In the data below, which lines hold the word "sidebar"? Copy them.
☆ ☆ ☆ ☆ ☆ ☆ ☆
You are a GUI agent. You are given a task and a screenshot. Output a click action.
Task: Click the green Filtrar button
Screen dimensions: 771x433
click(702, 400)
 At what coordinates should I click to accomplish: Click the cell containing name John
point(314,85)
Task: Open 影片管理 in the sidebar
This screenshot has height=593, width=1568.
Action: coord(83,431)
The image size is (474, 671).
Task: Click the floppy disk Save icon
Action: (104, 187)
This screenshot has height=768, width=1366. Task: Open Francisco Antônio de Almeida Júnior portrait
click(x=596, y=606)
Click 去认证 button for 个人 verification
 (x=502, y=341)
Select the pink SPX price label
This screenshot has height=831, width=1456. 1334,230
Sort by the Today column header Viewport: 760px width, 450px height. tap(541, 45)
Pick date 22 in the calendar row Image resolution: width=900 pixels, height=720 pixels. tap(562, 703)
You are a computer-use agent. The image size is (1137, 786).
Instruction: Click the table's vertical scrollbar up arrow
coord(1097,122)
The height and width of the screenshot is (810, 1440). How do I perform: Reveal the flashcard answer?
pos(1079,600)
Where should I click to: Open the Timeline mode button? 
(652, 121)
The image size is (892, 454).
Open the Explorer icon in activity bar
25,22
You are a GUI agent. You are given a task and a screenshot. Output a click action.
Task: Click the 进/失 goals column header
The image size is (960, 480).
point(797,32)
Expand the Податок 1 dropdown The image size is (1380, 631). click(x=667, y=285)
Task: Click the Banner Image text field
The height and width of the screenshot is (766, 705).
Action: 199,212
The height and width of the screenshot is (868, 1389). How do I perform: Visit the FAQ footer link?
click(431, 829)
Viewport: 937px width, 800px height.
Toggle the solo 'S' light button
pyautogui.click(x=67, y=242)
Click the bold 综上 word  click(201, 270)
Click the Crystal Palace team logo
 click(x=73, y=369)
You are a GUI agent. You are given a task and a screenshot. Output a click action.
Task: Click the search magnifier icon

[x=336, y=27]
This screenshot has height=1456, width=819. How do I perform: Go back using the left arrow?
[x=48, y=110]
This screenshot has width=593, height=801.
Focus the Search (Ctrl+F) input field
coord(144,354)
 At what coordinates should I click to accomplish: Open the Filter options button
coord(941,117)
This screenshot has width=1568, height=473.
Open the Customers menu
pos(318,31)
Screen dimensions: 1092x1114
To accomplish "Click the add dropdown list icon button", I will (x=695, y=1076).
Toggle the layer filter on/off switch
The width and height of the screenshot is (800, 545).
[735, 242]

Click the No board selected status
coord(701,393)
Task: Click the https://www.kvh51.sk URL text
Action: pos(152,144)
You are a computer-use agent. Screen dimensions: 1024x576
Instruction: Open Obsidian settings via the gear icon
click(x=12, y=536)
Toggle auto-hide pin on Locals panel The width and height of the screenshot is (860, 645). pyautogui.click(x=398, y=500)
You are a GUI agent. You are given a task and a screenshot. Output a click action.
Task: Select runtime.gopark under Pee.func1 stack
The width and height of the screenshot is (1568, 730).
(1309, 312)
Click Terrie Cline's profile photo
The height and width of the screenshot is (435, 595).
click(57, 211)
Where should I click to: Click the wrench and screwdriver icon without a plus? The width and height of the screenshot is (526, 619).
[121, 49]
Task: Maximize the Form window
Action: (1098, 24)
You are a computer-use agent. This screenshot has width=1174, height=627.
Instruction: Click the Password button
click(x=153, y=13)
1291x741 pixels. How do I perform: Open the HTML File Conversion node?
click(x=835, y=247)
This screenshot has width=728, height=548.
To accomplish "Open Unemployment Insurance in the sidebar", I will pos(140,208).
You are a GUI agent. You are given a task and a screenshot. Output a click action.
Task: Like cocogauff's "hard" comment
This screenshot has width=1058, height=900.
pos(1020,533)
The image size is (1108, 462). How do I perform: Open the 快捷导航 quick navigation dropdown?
☆ ☆ ☆ ☆ ☆ ☆ ☆
ANSWER
Task: Open 影片管理 in the sidebar
To accomplish "Open Unemployment Insurance in the sidebar", I will pos(140,208).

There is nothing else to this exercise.